**제공된 항목:**
____
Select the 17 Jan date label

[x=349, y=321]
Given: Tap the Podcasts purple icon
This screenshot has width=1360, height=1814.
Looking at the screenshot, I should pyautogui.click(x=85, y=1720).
____
위 항목의 모든 줄을 한 글자도 바꾸지 말고 그대로 옮겨 적으세요.

**이 연습의 답:**
Select the 17 Jan date label

[x=349, y=321]
Given: Tap the Podcasts purple icon
This screenshot has width=1360, height=1814.
Looking at the screenshot, I should pyautogui.click(x=85, y=1720).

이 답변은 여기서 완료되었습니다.